According to the JAMB Registrar, a ghostwriter can write for three or more persons but the candidates have to be present so as not to be marked absent.
“For every examination, these ghostwriters write for three or four persons within the hours of the exam,
“They will finish one submit, take another one to submit, they were not aware that we have put somethings in place that every system can tell us who has written.
“What these candidates do is to use their feet to disconnect the wire on their system and people will be struggling with the system while the person writing for them has already left the hall.
“The time these candidates spend in these frauds, they can become first-class candidates”, he added.

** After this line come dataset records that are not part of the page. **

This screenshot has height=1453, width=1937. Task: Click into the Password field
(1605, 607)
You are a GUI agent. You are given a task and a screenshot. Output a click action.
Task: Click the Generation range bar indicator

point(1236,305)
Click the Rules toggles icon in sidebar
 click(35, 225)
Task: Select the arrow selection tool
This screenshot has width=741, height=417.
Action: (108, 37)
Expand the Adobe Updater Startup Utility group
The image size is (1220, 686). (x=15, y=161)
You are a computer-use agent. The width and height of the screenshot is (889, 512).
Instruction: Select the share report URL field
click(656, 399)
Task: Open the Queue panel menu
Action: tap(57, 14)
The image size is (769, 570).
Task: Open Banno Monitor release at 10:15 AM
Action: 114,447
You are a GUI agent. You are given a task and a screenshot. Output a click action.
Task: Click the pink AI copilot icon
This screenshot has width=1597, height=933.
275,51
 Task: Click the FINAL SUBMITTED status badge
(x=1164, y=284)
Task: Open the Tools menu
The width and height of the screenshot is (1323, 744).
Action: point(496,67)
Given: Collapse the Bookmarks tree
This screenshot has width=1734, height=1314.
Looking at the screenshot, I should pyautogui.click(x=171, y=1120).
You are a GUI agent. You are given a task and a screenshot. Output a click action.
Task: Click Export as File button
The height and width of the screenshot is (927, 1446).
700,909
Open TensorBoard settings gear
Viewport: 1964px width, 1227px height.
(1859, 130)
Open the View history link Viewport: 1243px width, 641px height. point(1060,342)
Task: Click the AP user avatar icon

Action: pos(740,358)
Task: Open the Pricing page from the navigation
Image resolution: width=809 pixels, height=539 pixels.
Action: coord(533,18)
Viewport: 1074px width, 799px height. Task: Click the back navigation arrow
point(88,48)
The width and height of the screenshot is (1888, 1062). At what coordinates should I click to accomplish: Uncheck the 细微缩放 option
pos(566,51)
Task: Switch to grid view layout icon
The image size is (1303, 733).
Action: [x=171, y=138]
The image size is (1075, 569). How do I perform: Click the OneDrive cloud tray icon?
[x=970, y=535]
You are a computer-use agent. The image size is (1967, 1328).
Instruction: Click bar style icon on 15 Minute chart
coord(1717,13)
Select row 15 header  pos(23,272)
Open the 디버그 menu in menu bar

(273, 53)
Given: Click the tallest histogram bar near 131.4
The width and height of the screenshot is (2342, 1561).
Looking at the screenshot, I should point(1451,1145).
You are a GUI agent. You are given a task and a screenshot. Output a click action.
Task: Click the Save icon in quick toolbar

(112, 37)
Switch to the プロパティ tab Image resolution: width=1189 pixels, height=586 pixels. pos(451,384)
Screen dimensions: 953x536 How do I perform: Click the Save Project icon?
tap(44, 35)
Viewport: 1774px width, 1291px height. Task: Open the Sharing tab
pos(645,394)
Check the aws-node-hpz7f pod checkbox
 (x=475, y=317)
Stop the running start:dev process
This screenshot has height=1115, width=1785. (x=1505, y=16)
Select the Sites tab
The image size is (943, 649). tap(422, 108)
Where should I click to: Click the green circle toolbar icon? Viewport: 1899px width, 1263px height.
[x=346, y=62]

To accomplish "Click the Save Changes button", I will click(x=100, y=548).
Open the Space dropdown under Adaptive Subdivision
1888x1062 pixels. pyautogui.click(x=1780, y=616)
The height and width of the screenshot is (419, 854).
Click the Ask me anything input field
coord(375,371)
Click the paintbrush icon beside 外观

On exam malpractice, the professor referred to it a fraudulent act lamenting that “these our candidates have gone haywire to the extent that it will take a strong person to understand the nature of their plan”.
He noted that some of the candidates have collaborated with owners and operators of some Computer Based Test Centres (CBT) to carry out the crime by engaging in multiple registrations, where the fingerprints of the main candidates were captured side by side with that of the impostors.
Oloyede’s comments come four days after JAMB released the 2019 UTME results.
Of the 1,792,719 candidates that sat for the exam, 34,120 candidates had their results withheld for examination malpractice.